━━ Material for this task
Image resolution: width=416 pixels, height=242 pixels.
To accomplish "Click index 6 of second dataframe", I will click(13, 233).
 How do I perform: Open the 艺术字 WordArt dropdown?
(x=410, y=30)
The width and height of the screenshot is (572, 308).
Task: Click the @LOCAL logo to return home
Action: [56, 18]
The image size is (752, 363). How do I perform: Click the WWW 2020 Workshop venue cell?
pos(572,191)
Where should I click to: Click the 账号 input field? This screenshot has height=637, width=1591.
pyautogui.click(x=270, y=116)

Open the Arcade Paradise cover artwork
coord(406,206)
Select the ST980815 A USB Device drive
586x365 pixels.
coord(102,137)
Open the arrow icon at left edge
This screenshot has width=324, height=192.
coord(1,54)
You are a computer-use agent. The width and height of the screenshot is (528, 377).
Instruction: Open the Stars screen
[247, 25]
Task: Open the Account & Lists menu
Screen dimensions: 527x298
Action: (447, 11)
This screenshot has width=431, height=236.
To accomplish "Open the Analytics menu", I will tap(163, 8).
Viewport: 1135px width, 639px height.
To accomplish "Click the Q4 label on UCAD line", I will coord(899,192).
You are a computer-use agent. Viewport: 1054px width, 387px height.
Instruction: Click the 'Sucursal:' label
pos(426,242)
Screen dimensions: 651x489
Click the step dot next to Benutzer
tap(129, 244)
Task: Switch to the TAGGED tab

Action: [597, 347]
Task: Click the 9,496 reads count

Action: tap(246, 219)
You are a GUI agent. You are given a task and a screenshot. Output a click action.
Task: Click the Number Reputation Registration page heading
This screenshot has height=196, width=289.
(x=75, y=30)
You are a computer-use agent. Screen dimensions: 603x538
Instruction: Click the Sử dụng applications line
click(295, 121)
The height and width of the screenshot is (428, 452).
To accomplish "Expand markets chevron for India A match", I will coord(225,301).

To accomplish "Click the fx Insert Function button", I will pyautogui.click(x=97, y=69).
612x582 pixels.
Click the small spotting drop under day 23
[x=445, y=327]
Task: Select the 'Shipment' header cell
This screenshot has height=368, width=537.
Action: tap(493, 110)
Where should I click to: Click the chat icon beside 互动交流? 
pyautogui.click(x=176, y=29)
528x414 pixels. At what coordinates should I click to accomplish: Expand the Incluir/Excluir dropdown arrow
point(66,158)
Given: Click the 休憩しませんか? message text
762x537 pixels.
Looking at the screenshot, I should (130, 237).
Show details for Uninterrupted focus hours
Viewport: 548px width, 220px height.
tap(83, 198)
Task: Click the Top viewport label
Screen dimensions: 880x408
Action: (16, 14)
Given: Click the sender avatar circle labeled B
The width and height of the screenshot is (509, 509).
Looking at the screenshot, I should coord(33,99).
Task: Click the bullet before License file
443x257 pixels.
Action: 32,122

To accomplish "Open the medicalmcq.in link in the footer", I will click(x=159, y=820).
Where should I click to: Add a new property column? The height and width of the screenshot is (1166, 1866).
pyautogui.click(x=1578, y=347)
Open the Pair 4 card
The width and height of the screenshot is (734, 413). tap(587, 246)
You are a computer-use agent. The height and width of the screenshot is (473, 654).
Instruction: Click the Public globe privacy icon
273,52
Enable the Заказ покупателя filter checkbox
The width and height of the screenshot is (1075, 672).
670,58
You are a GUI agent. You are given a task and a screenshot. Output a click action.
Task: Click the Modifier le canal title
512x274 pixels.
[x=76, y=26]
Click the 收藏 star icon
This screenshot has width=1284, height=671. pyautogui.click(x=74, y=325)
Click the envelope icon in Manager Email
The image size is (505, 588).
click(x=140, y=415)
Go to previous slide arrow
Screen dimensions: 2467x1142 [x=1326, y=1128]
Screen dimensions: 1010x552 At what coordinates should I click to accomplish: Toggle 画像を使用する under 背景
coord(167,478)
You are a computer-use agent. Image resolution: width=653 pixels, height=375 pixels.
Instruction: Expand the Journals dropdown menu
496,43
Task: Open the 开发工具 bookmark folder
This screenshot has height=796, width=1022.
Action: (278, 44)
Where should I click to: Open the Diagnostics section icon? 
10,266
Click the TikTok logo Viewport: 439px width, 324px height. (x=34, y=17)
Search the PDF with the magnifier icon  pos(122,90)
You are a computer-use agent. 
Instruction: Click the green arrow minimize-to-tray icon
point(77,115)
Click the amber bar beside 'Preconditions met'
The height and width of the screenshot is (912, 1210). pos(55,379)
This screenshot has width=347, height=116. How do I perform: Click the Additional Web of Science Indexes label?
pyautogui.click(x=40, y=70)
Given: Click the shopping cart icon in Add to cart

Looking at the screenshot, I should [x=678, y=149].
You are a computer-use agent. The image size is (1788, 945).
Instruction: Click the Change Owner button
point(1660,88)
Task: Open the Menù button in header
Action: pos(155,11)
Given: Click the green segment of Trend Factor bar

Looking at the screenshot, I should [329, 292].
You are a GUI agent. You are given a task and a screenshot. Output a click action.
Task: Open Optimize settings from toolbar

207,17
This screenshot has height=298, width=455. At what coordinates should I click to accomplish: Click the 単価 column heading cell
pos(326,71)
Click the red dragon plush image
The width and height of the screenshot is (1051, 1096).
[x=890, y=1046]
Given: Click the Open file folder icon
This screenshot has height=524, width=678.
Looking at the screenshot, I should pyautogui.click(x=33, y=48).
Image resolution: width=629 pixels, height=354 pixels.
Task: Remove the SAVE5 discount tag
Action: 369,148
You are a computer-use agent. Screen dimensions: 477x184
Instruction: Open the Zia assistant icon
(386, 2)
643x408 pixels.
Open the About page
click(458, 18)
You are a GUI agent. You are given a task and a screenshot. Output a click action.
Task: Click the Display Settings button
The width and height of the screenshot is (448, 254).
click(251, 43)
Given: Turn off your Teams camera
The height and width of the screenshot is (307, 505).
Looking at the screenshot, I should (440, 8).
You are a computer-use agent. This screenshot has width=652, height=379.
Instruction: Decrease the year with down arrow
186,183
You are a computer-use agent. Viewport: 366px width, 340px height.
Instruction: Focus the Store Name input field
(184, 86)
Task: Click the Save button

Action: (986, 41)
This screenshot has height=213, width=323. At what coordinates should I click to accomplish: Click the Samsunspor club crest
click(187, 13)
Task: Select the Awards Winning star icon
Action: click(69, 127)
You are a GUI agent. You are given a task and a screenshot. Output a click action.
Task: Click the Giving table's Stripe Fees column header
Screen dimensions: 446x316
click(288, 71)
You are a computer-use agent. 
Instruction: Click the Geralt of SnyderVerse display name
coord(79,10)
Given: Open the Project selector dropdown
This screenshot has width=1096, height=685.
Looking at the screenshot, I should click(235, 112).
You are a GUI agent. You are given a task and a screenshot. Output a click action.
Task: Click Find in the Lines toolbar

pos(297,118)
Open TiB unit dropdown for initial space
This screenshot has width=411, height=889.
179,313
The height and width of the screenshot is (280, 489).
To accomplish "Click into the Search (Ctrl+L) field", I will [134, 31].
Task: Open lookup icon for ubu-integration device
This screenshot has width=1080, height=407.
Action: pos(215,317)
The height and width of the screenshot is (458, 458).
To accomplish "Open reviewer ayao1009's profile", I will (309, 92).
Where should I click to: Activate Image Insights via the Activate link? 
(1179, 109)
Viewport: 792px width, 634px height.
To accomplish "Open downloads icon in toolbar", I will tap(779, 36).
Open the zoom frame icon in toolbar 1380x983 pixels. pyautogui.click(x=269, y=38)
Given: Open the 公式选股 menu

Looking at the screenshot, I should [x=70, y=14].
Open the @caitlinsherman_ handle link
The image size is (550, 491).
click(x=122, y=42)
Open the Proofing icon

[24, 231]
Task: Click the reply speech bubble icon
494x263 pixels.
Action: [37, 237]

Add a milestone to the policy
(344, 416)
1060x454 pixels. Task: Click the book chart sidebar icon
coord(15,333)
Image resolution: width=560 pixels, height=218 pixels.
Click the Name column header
━━━━
What needs to be done:
What you return must be an exact retyping of the lines above starting at the line with "Instruction: Click the Change Owner button" and ending at the line with "Given: Click the Open file folder icon", and nothing besides.

Reply:
Instruction: Click the Change Owner button
point(1660,88)
Task: Open the Menù button in header
Action: pos(155,11)
Given: Click the green segment of Trend Factor bar

Looking at the screenshot, I should [329, 292].
You are a GUI agent. You are given a task and a screenshot. Output a click action.
Task: Open Optimize settings from toolbar

207,17
This screenshot has height=298, width=455. At what coordinates should I click to accomplish: Click the 単価 column heading cell
pos(326,71)
Click the red dragon plush image
The width and height of the screenshot is (1051, 1096).
[x=890, y=1046]
Given: Click the Open file folder icon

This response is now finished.